本文:
働いていれば、誰しも一度は、自分に問いかけた事があるのではないだろうか?
多くの人は「お金」だったり「出世」だったり、あるいは「家族」なんていう答えが多いと思う。
よく考えていくと、単に「お金」の為に働くというのだけでは、シックリ来ないのではないだろうか?
例えば、お金を貯めて貯めて貯めまくった所で、それで死ぬ時に墓場まで持っていける訳もない。
お金を何億円も残すというのが、そんなに嬉しい事なのか?――普通に考えれば、そんなのは虚しすぎる。
僕たちの会社では、上場企業の取締役や、CxOとエグゼクティブクラスの人材エージェントを行っている。
面白いモノで、社会で活躍している人ほど、目の前のお金より社会性や世の中への価値機会を優先して仕事選びをする。結果的に成果を出せる自信があるからかもしれない。
何より、お金の話ばっかり聞いていたら、誰も応援したくなくなるね。

課題内容:
本文について次の問いに答えよ。
1. 働く理由として多くの人が挙げる答えには何があるとされているか。
2. 書き手の会社が行っているのはどんな人材エージェントか。
3. 社会で活躍している人ほど、仕事選びで何を優先するとされているか。

データ内容:
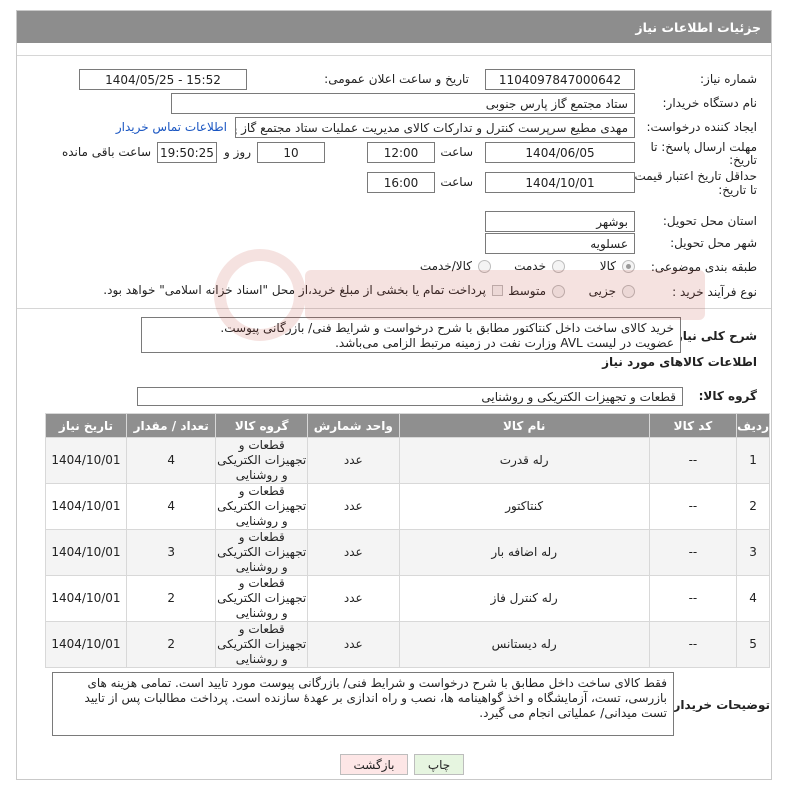 This screenshot has width=788, height=791. Describe the element at coordinates (743, 160) in the screenshot. I see `reply-deadline-label-2: تاریخ:` at that location.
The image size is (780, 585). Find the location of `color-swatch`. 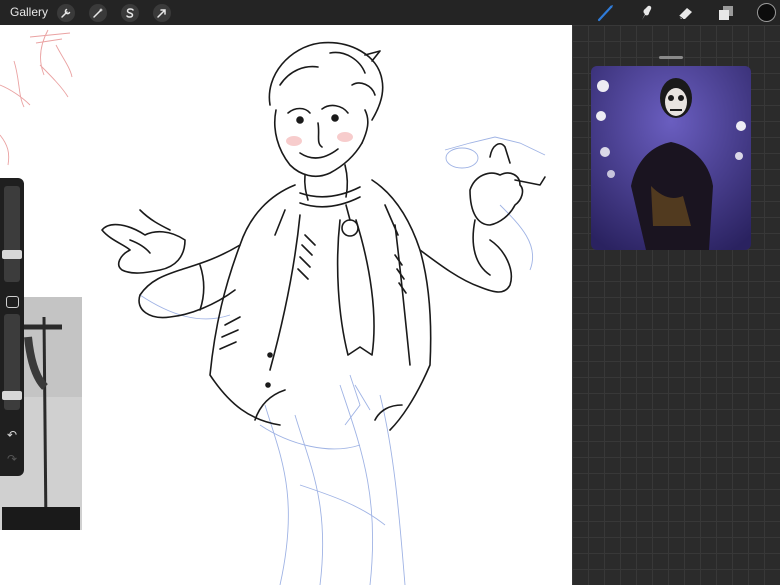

解答:
1. 「お金」、「出世」、「家族」
2. 上場企業の取締役や、CxOとエグゼクティブクラスの人材エージェント
3. 目の前のお金より社会性や世の中への価値機会